New England has a variety of capacity resource types it can use to meet peak summer demand and maintain reliability, including generators, demand-response resources, and electricity imports from neighboring power systems.
Through the FCM, 29,135 MW of generation has capacity supply obligations this summer; however, the maximum electricity output of a generator may be greater than its supply obligation. The ISO has observed that generators typically have offered the additional megawatts, above their obligation, into the energy market when prices are higher and demand is peaking. If all the region’s generators were operating at maximum capability, the total amount of electricity produced would be approximately 30,900 MW.
A total of 1,280 MW of net electricity imports and 700 MW of demand-response resources that can reduce power usage during tight system conditions were also procured through the FCM auction process.
Summer operations and procedures to maintain reliability
During the summer, consumer demand for electricity peaks in New England, largely because of the increased use of air conditioning.

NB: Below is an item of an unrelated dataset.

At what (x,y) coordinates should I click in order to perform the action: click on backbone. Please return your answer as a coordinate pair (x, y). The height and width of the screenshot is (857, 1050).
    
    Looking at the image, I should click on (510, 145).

Because of the region’s growing reliance on natural gas as a fuel to produce electricity, ISO New England has taken steps to communicate about the risks associated with uncertain natural gas supplies during peak operating conditions. Although concerns about fuel supply to natural-gas-fired generators are more significant during the winter months because the pipelines transporting the fuel historically have been at- or near-full capacity, difficulties can arise during the summer months because of planned and unplanned pipeline maintenance.

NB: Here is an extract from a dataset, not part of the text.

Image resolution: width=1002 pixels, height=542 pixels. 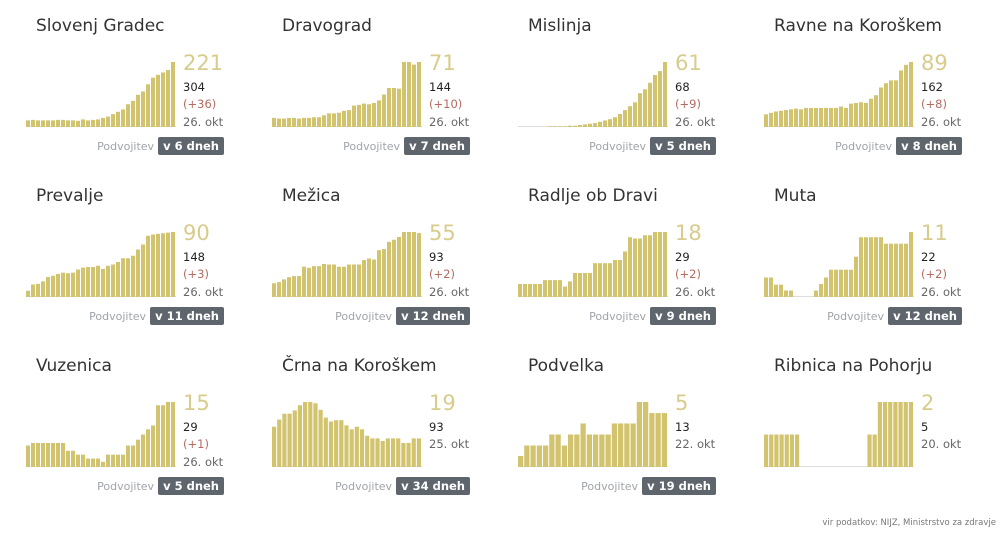 What do you see at coordinates (942, 444) in the screenshot?
I see `date-label: 20. okt` at bounding box center [942, 444].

A recent Federal Energy Regulatory Commission order and subsequent ISO New England tariff changes have improved the ability of ISO system operators to communicate with the operating personnel of interstate natural gas pipeline companies for maintaining power system reliability.
In addition, ISO New England has well-established procedures to ensure system reliability in the event of an unexpected resource outage, an extended heat wave that causes electricity demand to spike, fuel supply issues that affect the amount of generation available, or a combination of these factors. Actions available to ISO system operators include calling on demand-response resources to curtail their energy use, importing emergency power from neighboring regions, and asking businesses and residents to voluntarily conserve energy.
Last summer, electricity usage peaked on July 19, 2013, at 27,379 MW. The all-time record for peak demand was set on August 2, 2006, when demand reached 28,130 MW. In New England, 1 MW of electricity can power approximately 1,000 homes.
Created in 1997, ISO New England is the independent, not-for-profit corporation responsible for the reliable operation of New England’s electric power generation and transmission system, overseeing and ensuring the fair administration of the region’s wholesale electricity markets, and managing comprehensive regional electric power planning.